● Description of the task:
In the listing below, switch "Liverpool" to "Everton" and write out every line again with nothing else changed.

● Supplied records:
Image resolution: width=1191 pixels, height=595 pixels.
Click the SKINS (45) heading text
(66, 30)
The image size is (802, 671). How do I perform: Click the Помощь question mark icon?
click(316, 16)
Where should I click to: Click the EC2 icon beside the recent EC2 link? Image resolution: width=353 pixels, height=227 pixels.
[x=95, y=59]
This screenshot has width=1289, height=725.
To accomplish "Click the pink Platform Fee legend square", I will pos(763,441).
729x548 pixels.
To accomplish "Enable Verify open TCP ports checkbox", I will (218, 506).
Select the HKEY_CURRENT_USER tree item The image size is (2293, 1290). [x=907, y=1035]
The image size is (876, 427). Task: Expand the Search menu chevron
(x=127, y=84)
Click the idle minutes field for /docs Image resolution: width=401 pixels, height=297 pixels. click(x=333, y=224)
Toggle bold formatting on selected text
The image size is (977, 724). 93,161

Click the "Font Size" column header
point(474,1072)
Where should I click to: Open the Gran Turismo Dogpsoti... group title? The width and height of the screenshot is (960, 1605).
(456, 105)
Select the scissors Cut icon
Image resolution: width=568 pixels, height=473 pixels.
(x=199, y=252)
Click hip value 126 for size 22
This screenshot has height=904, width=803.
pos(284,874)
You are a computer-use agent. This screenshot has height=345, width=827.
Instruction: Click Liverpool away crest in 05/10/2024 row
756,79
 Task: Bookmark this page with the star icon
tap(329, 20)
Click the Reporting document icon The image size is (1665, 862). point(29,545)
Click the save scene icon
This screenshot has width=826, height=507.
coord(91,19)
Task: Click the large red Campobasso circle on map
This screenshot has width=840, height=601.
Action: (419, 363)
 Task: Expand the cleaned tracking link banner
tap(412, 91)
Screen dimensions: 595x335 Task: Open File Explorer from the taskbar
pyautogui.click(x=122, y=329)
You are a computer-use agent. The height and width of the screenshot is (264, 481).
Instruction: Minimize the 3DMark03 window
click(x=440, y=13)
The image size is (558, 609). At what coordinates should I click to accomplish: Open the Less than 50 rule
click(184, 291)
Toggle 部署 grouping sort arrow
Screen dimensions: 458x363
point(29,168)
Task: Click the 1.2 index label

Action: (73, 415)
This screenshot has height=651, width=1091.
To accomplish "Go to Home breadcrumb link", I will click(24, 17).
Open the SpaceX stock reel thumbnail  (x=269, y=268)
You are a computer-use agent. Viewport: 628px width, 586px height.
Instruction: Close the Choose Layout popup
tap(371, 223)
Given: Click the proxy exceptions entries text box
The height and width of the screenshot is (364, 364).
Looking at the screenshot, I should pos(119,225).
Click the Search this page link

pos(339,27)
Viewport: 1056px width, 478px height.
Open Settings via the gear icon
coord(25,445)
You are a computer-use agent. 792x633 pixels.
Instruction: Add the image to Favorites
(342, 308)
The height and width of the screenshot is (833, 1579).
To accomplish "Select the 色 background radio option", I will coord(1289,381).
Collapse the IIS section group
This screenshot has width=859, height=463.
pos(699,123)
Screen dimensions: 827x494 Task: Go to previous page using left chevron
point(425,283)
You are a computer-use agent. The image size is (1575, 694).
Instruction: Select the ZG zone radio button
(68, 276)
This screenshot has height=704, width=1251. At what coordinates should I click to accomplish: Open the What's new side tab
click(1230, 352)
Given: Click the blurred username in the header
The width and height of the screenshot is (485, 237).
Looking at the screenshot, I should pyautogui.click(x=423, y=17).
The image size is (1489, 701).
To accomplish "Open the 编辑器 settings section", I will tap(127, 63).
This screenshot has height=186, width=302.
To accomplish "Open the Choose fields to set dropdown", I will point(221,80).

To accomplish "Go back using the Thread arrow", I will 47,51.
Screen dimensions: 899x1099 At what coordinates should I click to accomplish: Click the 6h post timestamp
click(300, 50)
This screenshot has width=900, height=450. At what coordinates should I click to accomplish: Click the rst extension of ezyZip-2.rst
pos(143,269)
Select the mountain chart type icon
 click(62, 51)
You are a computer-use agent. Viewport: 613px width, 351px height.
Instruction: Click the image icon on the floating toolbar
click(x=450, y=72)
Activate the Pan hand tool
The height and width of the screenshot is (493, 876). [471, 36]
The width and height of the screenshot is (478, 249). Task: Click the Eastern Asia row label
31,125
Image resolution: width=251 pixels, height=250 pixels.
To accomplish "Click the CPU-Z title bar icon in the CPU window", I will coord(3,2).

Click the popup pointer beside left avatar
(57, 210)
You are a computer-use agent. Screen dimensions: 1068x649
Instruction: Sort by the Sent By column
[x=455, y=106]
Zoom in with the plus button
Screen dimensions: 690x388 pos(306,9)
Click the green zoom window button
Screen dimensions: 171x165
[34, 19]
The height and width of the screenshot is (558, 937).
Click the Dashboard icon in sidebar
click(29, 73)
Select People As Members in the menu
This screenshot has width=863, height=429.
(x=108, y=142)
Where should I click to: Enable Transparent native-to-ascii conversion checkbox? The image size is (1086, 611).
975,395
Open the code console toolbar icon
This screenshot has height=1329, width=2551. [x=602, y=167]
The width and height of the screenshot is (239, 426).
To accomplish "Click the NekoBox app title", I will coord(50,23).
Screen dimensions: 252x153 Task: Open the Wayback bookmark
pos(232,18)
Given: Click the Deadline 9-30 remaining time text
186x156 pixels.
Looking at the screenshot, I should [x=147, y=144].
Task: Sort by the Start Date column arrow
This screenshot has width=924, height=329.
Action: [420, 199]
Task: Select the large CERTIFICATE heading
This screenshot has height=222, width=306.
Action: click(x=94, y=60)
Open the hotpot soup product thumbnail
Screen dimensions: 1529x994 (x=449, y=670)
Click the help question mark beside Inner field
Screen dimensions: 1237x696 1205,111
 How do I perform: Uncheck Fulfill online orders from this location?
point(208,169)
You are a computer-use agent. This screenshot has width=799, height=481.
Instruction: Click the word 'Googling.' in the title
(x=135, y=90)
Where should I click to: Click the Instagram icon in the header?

● Worked answer:
Image resolution: width=1191 pixels, height=595 pixels.
Click the SKINS (45) heading text
(66, 30)
The image size is (802, 671). How do I perform: Click the Помощь question mark icon?
click(316, 16)
Where should I click to: Click the EC2 icon beside the recent EC2 link? Image resolution: width=353 pixels, height=227 pixels.
[x=95, y=59]
This screenshot has width=1289, height=725.
To accomplish "Click the pink Platform Fee legend square", I will pos(763,441).
729x548 pixels.
To accomplish "Enable Verify open TCP ports checkbox", I will (218, 506).
Select the HKEY_CURRENT_USER tree item The image size is (2293, 1290). [x=907, y=1035]
The image size is (876, 427). Task: Expand the Search menu chevron
(x=127, y=84)
Click the idle minutes field for /docs Image resolution: width=401 pixels, height=297 pixels. click(x=333, y=224)
Toggle bold formatting on selected text
The image size is (977, 724). 93,161

Click the "Font Size" column header
point(474,1072)
Where should I click to: Open the Gran Turismo Dogpsoti... group title? The width and height of the screenshot is (960, 1605).
(456, 105)
Select the scissors Cut icon
Image resolution: width=568 pixels, height=473 pixels.
(x=199, y=252)
Click hip value 126 for size 22
This screenshot has height=904, width=803.
pos(284,874)
You are a computer-use agent. This screenshot has height=345, width=827.
Instruction: Click Everton away crest in 05/10/2024 row
756,79
 Task: Bookmark this page with the star icon
tap(329, 20)
Click the Reporting document icon The image size is (1665, 862). point(29,545)
Click the save scene icon
This screenshot has width=826, height=507.
coord(91,19)
Task: Click the large red Campobasso circle on map
This screenshot has width=840, height=601.
Action: (419, 363)
 Task: Expand the cleaned tracking link banner
tap(412, 91)
Screen dimensions: 595x335 Task: Open File Explorer from the taskbar
pyautogui.click(x=122, y=329)
You are a computer-use agent. The height and width of the screenshot is (264, 481).
Instruction: Minimize the 3DMark03 window
click(x=440, y=13)
The image size is (558, 609). At what coordinates should I click to accomplish: Open the Less than 50 rule
click(184, 291)
Toggle 部署 grouping sort arrow
Screen dimensions: 458x363
point(29,168)
Task: Click the 1.2 index label

Action: (73, 415)
This screenshot has height=651, width=1091.
To accomplish "Go to Home breadcrumb link", I will click(24, 17).
Open the SpaceX stock reel thumbnail  (x=269, y=268)
You are a computer-use agent. Viewport: 628px width, 586px height.
Instruction: Close the Choose Layout popup
tap(371, 223)
Given: Click the proxy exceptions entries text box
The height and width of the screenshot is (364, 364).
Looking at the screenshot, I should pos(119,225).
Click the Search this page link

pos(339,27)
Viewport: 1056px width, 478px height.
Open Settings via the gear icon
coord(25,445)
You are a computer-use agent. 792x633 pixels.
Instruction: Add the image to Favorites
(342, 308)
The height and width of the screenshot is (833, 1579).
To accomplish "Select the 色 background radio option", I will coord(1289,381).
Collapse the IIS section group
This screenshot has width=859, height=463.
pos(699,123)
Screen dimensions: 827x494 Task: Go to previous page using left chevron
point(425,283)
You are a computer-use agent. The image size is (1575, 694).
Instruction: Select the ZG zone radio button
(68, 276)
This screenshot has height=704, width=1251. At what coordinates should I click to accomplish: Open the What's new side tab
click(1230, 352)
Given: Click the blurred username in the header
The width and height of the screenshot is (485, 237).
Looking at the screenshot, I should pyautogui.click(x=423, y=17).
The image size is (1489, 701).
To accomplish "Open the 编辑器 settings section", I will tap(127, 63).
This screenshot has height=186, width=302.
To accomplish "Open the Choose fields to set dropdown", I will point(221,80).

To accomplish "Go back using the Thread arrow", I will 47,51.
Screen dimensions: 899x1099 At what coordinates should I click to accomplish: Click the 6h post timestamp
click(300, 50)
This screenshot has width=900, height=450. At what coordinates should I click to accomplish: Click the rst extension of ezyZip-2.rst
pos(143,269)
Select the mountain chart type icon
 click(62, 51)
You are a computer-use agent. Viewport: 613px width, 351px height.
Instruction: Click the image icon on the floating toolbar
click(x=450, y=72)
Activate the Pan hand tool
The height and width of the screenshot is (493, 876). [471, 36]
The width and height of the screenshot is (478, 249). Task: Click the Eastern Asia row label
31,125
Image resolution: width=251 pixels, height=250 pixels.
To accomplish "Click the CPU-Z title bar icon in the CPU window", I will coord(3,2).

Click the popup pointer beside left avatar
(57, 210)
You are a computer-use agent. Screen dimensions: 1068x649
Instruction: Sort by the Sent By column
[x=455, y=106]
Zoom in with the plus button
Screen dimensions: 690x388 pos(306,9)
Click the green zoom window button
Screen dimensions: 171x165
[34, 19]
The height and width of the screenshot is (558, 937).
Click the Dashboard icon in sidebar
click(29, 73)
Select People As Members in the menu
This screenshot has width=863, height=429.
(x=108, y=142)
Where should I click to: Enable Transparent native-to-ascii conversion checkbox? The image size is (1086, 611).
975,395
Open the code console toolbar icon
This screenshot has height=1329, width=2551. [x=602, y=167]
The width and height of the screenshot is (239, 426).
To accomplish "Click the NekoBox app title", I will coord(50,23).
Screen dimensions: 252x153 Task: Open the Wayback bookmark
pos(232,18)
Given: Click the Deadline 9-30 remaining time text
186x156 pixels.
Looking at the screenshot, I should [x=147, y=144].
Task: Sort by the Start Date column arrow
This screenshot has width=924, height=329.
Action: [420, 199]
Task: Select the large CERTIFICATE heading
This screenshot has height=222, width=306.
Action: click(x=94, y=60)
Open the hotpot soup product thumbnail
Screen dimensions: 1529x994 (x=449, y=670)
Click the help question mark beside Inner field
Screen dimensions: 1237x696 1205,111
 How do I perform: Uncheck Fulfill online orders from this location?
point(208,169)
You are a computer-use agent. This screenshot has width=799, height=481.
Instruction: Click the word 'Googling.' in the title
(x=135, y=90)
Where should I click to: Click the Instagram icon in the header?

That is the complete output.